Yo levanto la mano y sonrío tímidamente, con los labios juntos, como en mi foto de preescolar que me mira de frente en este escritorio de adulta. Levanto mi mano despacito y con orgullo, disfrutando el momento en el que voy a decir que “Yo tuve una infancia feliz”. Sí, claro que recuerdo las escenas traumáticas. Por supuesto que hago valer la fortuna que llevo invertida en terapia para ver aquello que me definió —sobre todo en lo que es negativo para mi presente—. Pero no soy tan exagerada para todo. O, mejor dicho, puedo volver a mirar… Y en esa mirada hacia atrás, descubro mi infancia feliz. Ahora sí, ahora sí, amigos: levantemos la mano aquellos que hemos sido felices cantando con su mamá y su papá o sus sustitutos. Yo tuve dicha, yo tuve una mamá que —al decir de mi hermano mayor— tenía el pelo como el sol y un papá que sabía abrigar algunos aspectos de sus hijos infantes. Yo tuve una infancia llena de música. Serrat, Grandes éxitos infantiles, canciones de los Musicuentos, Julio Iglesias, Armando Manzanero, Los Tucu-tucu, Nacha Guevara, Los chalchaleros y otros. Eso sonaba en el Winco de mi niñez. Pero había algo más: estaban las voces de mi mamá y de mi papá. Todavía recuerdo el tono de mi vieja cantando esa tristísima historia de Mambrú, el que se fue a la guerra, mientras me bañaba. Ella hacía que esa canción fuera alegre para mí. Y también me acuerdo de mi papá cuando me invitaba —a mí y a mi hermano Santiago— a hacer los coros de “Candombe para José”. Y también recuerdo una infancia carente de algunas cuestiones materiales… ¡Me parecen una payasada hoy! No tenía el álbum que tenían mis compañeras de grado, pero sí tenía las idas a comer “afuera”, esos sandwichitos con pan casero en la costanera. Y las noches de cena en el balcón de nuestra casa, que era un hogar.

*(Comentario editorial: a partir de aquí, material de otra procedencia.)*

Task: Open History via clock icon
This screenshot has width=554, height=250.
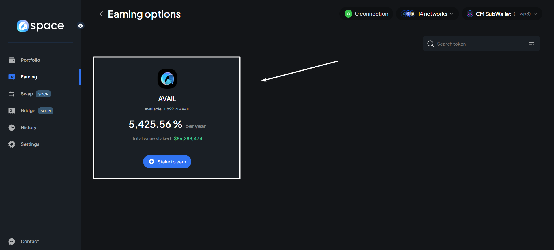Action: [12, 127]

No, que nadie se confunda. Mis viejos, como matrimonio, no eran un paraíso. No me inculcaron la mejor imagen de pareja. Ni a mí ni a mis tres hermanos. A veces pienso que ellos eran como comparar a Videla con el Che Guevara. Y no hablo de sus ideologías. Hablo de sus seres tan opuestos. Porque eran muy opuestos ante mis ojos… Aunque con los años he podido reformular sus imágenes: ninguno era ni tan tan, ni muy muy. Y se amaban, sin lógica. Mis padres, ¿acaso no les pasa a la mayoría de ustedes?, fueron lo que pudieron ser: como personas primero, como mamá y papá después.

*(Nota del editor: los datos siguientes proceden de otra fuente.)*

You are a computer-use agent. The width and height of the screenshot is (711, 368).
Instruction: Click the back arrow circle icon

Mi balance da a favor. No se trata de equilibrar las malas experiencias y las buenas. No. Se trata —para mí— de ver un poco más allá de nuestro ombligo de hijos. Soy una mujer de 37 años. No tengo vivo a mi papá. Tengo a una mamá muy mujer. ¡Qué va! Soy solo yo la responsable de mi vida. Y cuando miro para atrás, cuando veo a uno de mis hermanos cantarle a su primogénito una de las canciones que tanto cantamos en la infancia —“La carrindagna”, por Carlitos Balá— vuelvo a esa sensación de protección que tuvo mi niñez.

Nos pido un favor a todos: no seamos injustos con nuestros padres. Isabel Allende, alguna vez, dijo: “Como padres seamos originales en nuestros errores”. Tan claro. Tan lúcida esta idea que deja subyaciendo la otra, esa idea que afirma que todos los padres cometen errores. En esa frase solo propone —como distinción— no cometer los mismos que nos afectaron a nosotros como hijos.

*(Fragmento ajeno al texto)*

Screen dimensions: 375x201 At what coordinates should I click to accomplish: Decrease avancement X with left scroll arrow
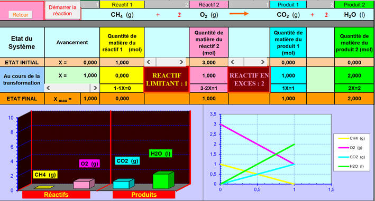48,88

Perdono a mi mamá y a mi papá por lo que no pudieron conmigo ni con mis tres hermanos. Los perdono porque sé que tuvieron buena leche. ¿Le pifiaron? A montones. Como todos. Ojalá hayan sido originales, para ellos. Pero la ecuación sigue dando a favor. Yo recuerdo mi infancia con canciones y momentos de compartir.

Vengo, por última vez, y digo: ¿cuántos de nosotros tuvimos una infancia feliz? Y levanto, otra vez, la mano para sentir esa gloriosa sensación de que alguien se esté ocupando de mí. ¿La tienen? ¿La pueden ver sin tanto juicio a nuestros viejos? Daría años de mi vida por volver a comer los sandwichitos con pan casero en la costanera junto a mi mamá, a mi papá y a mis hermanos chiquitos. Yo, al menos yo, puedo volver a mirar mi infancia y decir: tuve una infancia feliz.

Soy una mujer de 37 años que abriga a sus padres. Gracias, mamá. Gracias, papá. Yo me ocupo del resto… Esta parte es mía.